Overview of This Information Collection

    1. Type of Information Collection: Survey development; Cognitive 
testing; Pilot testing of survey.
    2. The Title of the Form/Collection: Tribal Youth Victimization 
Methods Study.
    3. The agency form number, if any, and the applicable component of 
the Department sponsoring the collection: The applicable component 
within the U.S. Department of Justice is the National Institute of 
Justice in the Office of Justice Programs.
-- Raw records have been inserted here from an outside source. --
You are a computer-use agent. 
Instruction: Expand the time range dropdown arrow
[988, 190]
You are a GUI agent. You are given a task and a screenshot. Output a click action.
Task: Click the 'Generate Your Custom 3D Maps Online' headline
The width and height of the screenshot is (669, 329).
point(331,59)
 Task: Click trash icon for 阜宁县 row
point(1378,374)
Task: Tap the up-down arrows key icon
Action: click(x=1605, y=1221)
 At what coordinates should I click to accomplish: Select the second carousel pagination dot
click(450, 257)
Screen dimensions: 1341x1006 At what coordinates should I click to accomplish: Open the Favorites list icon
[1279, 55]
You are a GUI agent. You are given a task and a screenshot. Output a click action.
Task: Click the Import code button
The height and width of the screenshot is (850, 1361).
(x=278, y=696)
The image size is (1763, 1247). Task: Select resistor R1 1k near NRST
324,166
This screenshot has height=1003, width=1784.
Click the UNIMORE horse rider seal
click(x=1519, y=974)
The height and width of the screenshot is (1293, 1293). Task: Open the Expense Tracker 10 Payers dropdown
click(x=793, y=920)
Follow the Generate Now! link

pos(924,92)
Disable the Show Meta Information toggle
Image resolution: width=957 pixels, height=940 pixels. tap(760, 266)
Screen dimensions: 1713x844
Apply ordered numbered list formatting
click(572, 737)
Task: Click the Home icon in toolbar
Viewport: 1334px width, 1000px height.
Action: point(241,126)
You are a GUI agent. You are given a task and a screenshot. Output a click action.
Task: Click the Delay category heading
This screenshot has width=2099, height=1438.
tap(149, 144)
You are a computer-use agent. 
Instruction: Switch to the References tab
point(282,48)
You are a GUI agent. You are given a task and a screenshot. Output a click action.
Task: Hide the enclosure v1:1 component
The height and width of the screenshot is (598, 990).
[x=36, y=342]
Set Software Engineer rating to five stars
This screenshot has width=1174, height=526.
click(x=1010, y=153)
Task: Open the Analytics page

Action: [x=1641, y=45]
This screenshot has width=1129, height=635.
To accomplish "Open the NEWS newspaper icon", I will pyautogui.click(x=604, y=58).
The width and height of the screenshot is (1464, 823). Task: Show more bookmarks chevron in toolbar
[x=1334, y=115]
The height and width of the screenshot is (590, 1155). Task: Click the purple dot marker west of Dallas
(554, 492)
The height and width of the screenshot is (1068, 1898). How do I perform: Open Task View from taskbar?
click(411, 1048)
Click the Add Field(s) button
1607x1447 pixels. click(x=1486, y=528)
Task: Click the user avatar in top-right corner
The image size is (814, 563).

    4. Affected public who will be asked or required to respond, as 
well as a brief abstract: There has never been a national study of 
tribal youth regarding their victimization experiences that provides 
reliable, valid estimates of the scope of the problem. As a result, the 
incidence, prevalence, and nature of victimization experienced by 
American Indian and Alaska Native youth living in tribal communities is 
unknown. As a result, NIJ, in partnership with the Office of Juvenile 
Justice and Delinquency Prevention and the Office for Victims of Crime 
has funded this methods study that involves developing and testing a 
survey instrument, testing different modes of administration that can 
effectively assess exposure to violence and victimization, and 
determining the feasibility of using these procedures in tribal 
communities and settings.
    The sample includes tribal youth 12 to 20 years of age. Cognitive 
testing will be conducted in four tribal settings with between 12-15 
youth at each site. The pilot test involves the use of at least two but 
no more than three different modes of administration modes [e.g., face-
to-face interviews, self-administered questionnaire in paper and pencil 
format, audio computer assisted self-administered interviews 
(required), computer assisted telephone interviews]. The target sample 
is 375 completed interviews from three tribal settings (one in Alaska 
and two in the lower 48).
    Among the key outcomes that will be examined are the response and 
refusal rates, missing data, interview length, willingness to disclose 
sensitive information, respondent comfort, cost, ability to provide 
assistance to respondents, and the ease and adequacy of the human 
subjects' protocol.
    5. An estimate of the total number of respondents and the amount of 
time estimated for an average respondent to respond: The estimated 
range of burden for respondents participating in the cognitive 
interview is 90 minutes. Approximately 48 youth will be recruited to 
complete a cognitive interview. The estimated range of burden for 
respondents completing the survey in the pilot phase is expected to be 
60 minutes for completion. The following factors were considered when 
creating the burden estimate: The estimated total number of sites 
(i.e., 4 cognitive sites and 3 pilot sites), respondents (i.e., 48 
cognitive interviews and 375 pilot interviews for a total of 423 
respondents), and parental and youth informed consent procedures for 
each phase.
    6. An estimate of the total public burden (in hours) associated 
with the collection: The estimated public burden associated with this 
collection is 447 hours. It is estimated that each of the cognitive 
interviews will take 90 minutes to complete (48 respondents x 1.5 hour 
= 72 hours). Lastly, it is estimated that each pilot survey will take 
60 minutes to complete (375 respondents x 1 hour = 375 hours). We 
estimate a 12-month data collection period, with all cognitive and 
pilot testing completed in one year.
    If additional information is required contact: Melody Braswell, 
Department Clearance Officer, United States Department of Justice, 
Justice Management Division, Policy and Planning Staff, Two 
Constitution Square, 145 N Street NE., 3E.405A, Washington, DC 20530.

    Dated: July 6, 2017.
Melody Braswell,
Department Clearance Officer for PRA, U.S. Department of Justice.